November 1, 2014 by Alexandra Gilliam

The first annual New Music Gathering opened at the San Francisco Conservatory of Music with a nod to the challenges that have always faced creators of new music – questions about how to support their work, who wants to listen to it and what to call it – followed by a cheerful call to fearlessly forge ahead. Organizers Lanie Fefferman, Daniel Felsenfeld, Mary Kouyoumdjian and Matt Marks (pictured below) welcomed participants who will include representatives of established and budding organizations, from the breakthrough chamber orchestra Alarm Will Sound to writers, academics and a wide range of ensembles and soloists (many of them SFCM alumni).

As the name suggests, the New Music Gathering relies on planned informality to distinguish it  from a typical conference. Lectures, demonstrations and concerts are part of the mix. But organizer Fefferman said she’ll measure the event’s success “when I look on Facebook in ten years and see the amazing collaborations that have happened from two people who wouldn’t have known each other if not for listening to each other’s music here.”

SFCM President David H. Stull linked the spirit of the New Music Gathering directly to the mission of schools such as the Conservatory. Stull said while conservatories rightly celebrate the great canon of classical music, “we don’t necessarily celebrate the culture of the individuals that created the canon, which was innovation. None of them were thinking about anything other than writing new music.” Stull called on musicians to persevere with their creativity in the face of challenges, telling the audience, “The music school of the future has to be one that’s not just about a great education, but one which overtly creates the conditions for highly creative work. I do think that is the future and I think all of you represent that.”

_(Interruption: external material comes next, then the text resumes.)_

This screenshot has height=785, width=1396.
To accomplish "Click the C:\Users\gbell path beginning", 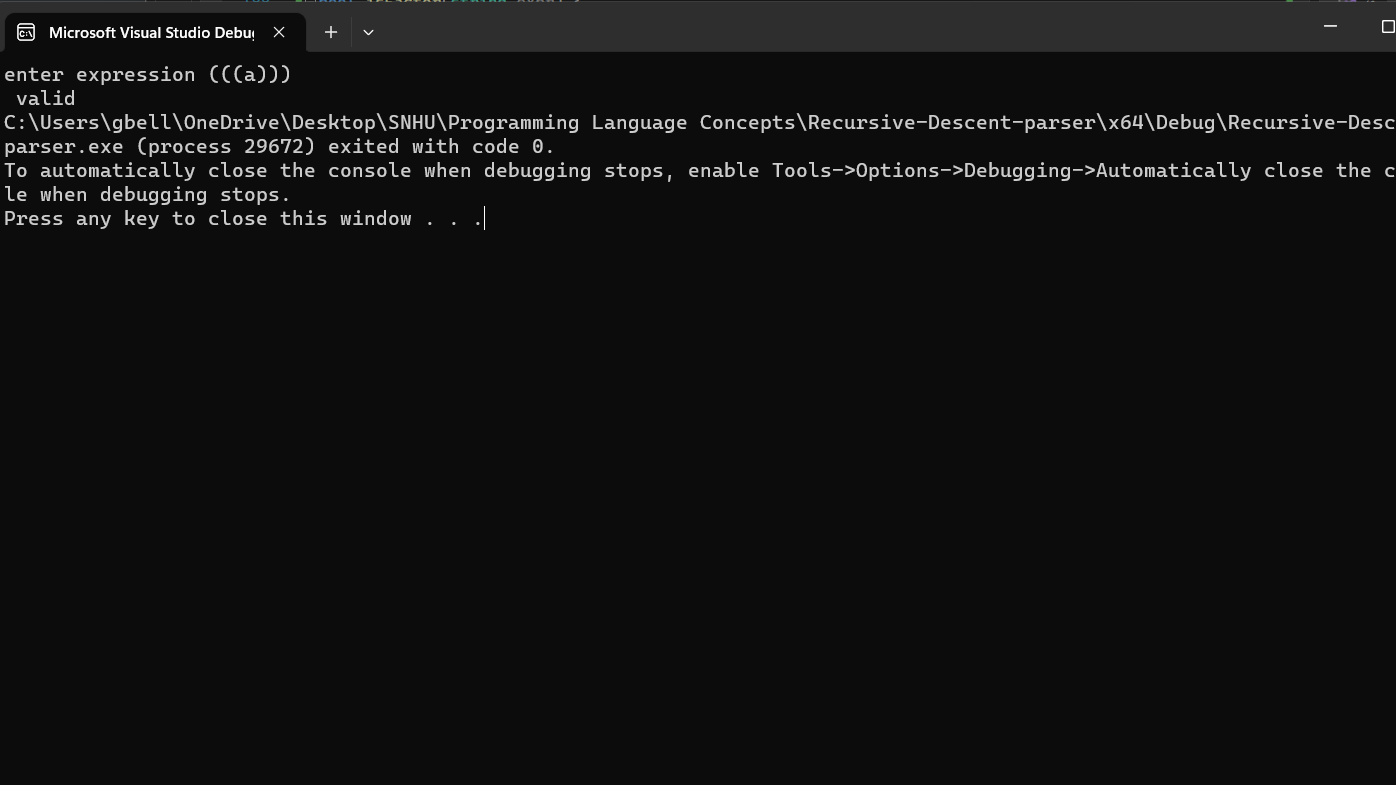I will (60, 122).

Keynote speaker Claire Chase, flutist and co-founder of the International Contemporary Ensemble, prefaced her remarks by admitting she “probably wouldn’t be caught dead at a conference unless it was like this, like the anti-conference.” She also suggested SFCM would offer an ideal atmosphere for the exchange of ideas over the next three days, saying “I don’t know of a Conservatory anywhere that has felt more alive and less like a Conservatory and more pulsating with ideas and with the need to make the work we do more shared, more generous, more collaborative and even more awesome.”

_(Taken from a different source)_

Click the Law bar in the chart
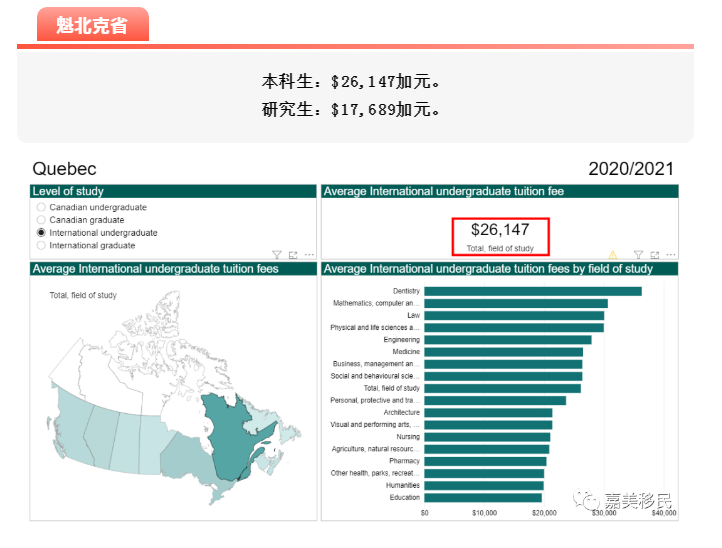The width and height of the screenshot is (722, 548). point(513,315)
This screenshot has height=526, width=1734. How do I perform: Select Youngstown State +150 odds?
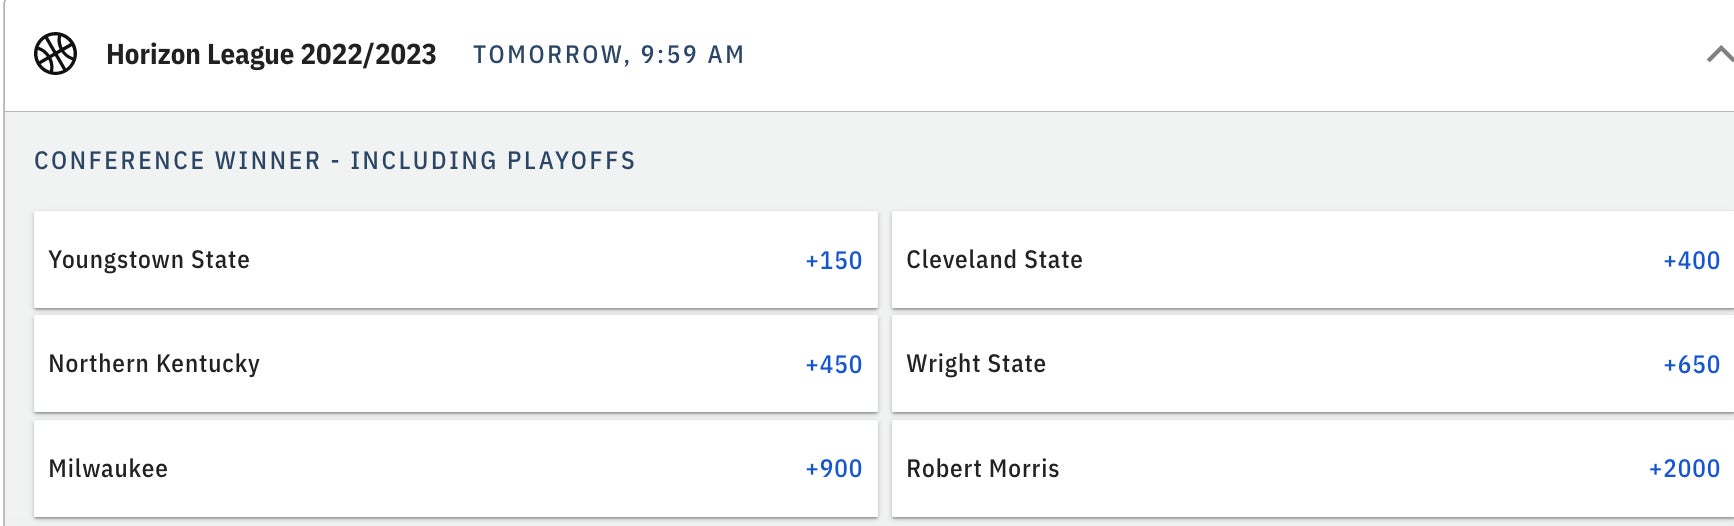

Read excerpts of Chase’s keynote address below. The New Music Gathering continues through January 17. For conference details and a complete schedule visit www.newmusicgathering.org.

There’s no such thing as a handbook for this kind of work. Without a handbook, it’s about agency… It’s about not letting existing structures – the market, the academy and any other arbitrary entity here – dictate what are we making, how we’re going to make and who we’re making it for. And agency for us as artists is also importantly about inquiry. It’s about embracing the ineluctable change that comes from asking the burning questions about all of the shit that we don’t know: what is the music of our time, how do we make it, what do we call it, why do we make it, where do we make it, for whom do we make it, how do we sustain it?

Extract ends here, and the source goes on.